Congratulations to your new kitties - they look very cute....keep the pictures coming 

I found one of Jenny, when we just got her from the humane society


----------



## Bell (Jan 23, 2010)

It's not fair!I WANT ONEEE!!I need one so bad......Or two..... 
They are tiny.turtle 66 your kitten looks just like my Mara.She also has a ''M'' on her forehead!


----------



## turtle66 (Feb 19, 2010)

Bell -

I NEED to see a picture from your Mara..

Heike


----------



## Bell (Jan 23, 2010)

Here she is.


----------



## turtle66 (Feb 19, 2010)

She looks great! and fit - they definitely are similarities...Unfortunately Jenny is so into food (and inside/ outside), so she is on a permanent diet (1/2 a cup of EVO weight management) + she is active and she still doesn't loose weight....Well, my guess is some cats (and may be even dogs) are pretty hungry in the neighborhood + she eats mice...
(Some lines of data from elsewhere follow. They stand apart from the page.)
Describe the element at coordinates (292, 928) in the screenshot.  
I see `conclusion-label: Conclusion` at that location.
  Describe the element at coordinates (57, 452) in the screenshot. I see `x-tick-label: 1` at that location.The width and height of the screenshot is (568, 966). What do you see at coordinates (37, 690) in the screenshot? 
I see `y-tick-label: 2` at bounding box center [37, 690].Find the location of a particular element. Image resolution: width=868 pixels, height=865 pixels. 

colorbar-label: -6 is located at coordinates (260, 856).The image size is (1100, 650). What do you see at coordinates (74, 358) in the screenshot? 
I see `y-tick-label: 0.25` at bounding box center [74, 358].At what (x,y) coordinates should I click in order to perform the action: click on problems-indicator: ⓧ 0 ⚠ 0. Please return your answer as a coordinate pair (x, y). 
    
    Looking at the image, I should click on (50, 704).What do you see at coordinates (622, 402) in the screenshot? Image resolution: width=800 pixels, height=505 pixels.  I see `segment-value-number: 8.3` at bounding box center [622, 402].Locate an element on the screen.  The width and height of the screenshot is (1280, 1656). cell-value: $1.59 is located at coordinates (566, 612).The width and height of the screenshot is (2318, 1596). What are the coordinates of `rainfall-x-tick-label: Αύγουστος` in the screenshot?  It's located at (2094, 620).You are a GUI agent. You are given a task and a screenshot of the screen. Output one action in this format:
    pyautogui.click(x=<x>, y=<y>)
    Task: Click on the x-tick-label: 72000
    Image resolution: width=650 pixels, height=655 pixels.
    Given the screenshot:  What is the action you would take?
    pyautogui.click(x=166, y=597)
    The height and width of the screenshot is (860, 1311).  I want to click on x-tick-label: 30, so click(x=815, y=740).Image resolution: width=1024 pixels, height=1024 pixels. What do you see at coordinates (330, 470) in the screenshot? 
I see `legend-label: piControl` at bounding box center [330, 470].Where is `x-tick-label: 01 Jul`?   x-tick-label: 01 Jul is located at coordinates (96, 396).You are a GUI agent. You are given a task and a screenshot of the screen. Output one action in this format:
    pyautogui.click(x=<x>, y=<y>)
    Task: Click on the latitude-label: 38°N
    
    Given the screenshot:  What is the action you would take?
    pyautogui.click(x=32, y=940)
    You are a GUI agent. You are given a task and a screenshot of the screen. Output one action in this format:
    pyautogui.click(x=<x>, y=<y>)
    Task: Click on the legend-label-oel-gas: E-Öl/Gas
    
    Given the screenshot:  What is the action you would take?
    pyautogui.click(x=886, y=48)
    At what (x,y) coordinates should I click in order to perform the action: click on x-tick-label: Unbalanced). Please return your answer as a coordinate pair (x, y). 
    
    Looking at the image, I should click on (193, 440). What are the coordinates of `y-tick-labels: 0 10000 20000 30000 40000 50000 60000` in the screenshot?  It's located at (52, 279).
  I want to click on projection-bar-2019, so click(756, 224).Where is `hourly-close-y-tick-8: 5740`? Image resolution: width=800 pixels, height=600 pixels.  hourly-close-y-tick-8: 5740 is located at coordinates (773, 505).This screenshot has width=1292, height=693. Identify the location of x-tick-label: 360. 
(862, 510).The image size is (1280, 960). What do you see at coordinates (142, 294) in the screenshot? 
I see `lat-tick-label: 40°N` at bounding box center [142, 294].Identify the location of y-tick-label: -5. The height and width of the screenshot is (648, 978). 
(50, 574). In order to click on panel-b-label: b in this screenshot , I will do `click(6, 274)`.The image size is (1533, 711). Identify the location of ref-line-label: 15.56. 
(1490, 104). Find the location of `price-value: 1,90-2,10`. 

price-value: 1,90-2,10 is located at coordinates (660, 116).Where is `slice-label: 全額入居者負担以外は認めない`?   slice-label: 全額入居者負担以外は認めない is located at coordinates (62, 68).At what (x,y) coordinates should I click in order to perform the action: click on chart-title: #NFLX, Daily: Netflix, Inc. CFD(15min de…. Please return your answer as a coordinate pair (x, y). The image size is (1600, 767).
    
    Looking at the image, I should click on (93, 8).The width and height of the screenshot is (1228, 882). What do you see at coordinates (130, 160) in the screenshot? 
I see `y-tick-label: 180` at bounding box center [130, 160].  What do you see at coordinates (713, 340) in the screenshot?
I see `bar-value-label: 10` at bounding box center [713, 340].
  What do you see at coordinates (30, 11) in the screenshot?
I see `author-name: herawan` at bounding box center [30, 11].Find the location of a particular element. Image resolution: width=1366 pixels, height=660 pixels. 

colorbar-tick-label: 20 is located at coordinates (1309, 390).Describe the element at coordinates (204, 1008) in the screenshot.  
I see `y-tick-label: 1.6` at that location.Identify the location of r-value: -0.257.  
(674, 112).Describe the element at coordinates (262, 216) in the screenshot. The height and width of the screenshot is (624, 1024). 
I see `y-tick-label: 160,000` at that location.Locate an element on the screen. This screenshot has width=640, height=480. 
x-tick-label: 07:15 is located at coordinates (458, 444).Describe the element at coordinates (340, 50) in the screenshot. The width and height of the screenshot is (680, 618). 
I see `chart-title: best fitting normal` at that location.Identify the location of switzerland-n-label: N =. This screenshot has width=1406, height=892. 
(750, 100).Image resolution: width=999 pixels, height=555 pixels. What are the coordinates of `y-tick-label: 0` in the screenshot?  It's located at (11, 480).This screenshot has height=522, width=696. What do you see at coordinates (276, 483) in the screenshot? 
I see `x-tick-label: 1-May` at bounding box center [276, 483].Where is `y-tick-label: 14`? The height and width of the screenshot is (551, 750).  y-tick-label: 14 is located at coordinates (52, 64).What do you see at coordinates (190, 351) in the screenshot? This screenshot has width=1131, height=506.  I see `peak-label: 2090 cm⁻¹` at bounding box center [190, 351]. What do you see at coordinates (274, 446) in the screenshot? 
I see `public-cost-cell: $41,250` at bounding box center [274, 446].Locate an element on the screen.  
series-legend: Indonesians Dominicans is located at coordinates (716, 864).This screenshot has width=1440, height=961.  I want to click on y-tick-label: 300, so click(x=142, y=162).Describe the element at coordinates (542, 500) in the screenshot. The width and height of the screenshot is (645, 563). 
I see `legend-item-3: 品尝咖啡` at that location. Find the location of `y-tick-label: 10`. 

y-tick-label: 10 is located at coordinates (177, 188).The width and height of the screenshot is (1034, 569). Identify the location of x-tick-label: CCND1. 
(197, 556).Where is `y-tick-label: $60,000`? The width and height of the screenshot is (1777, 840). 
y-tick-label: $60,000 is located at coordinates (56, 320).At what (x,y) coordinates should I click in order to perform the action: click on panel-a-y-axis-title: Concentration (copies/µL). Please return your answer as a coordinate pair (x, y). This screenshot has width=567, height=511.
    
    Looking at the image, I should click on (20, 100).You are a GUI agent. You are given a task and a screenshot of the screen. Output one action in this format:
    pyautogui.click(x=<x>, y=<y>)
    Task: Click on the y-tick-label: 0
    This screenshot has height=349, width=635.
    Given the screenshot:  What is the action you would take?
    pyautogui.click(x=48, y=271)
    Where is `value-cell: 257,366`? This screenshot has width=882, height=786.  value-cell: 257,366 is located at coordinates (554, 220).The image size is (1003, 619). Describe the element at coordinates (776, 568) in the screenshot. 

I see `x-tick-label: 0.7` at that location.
Anyway - your Mara looks gorgeous!!!

Heike


----------



## Bell (Jan 23, 2010)

She is fit.  She eats a lot.(royal canin for cats)But she's just crazy!She's constantly playing,jumping,climbing(she finds where in the apartment),and terorising Bell.When she likes him she stands on her back legs and cuddles in him,but when she doesn't she attacs him.She was rescued by my brother.He thought she was dead,but she openned her eyes and looked at him.Quick trip to the vet,a question:''will you care for her,or should i get an injection...''the obvious answer and here she is... She's our treasure.So young and badly savaged by a dog,but she turned out to be such a fighter..


----------



## turtle66 (Feb 19, 2010)

What a surviver story! All the best to your crazy little Mara! Heike


----------



## Bell (Jan 23, 2010)

Thanks!All the best to you and your pets


----------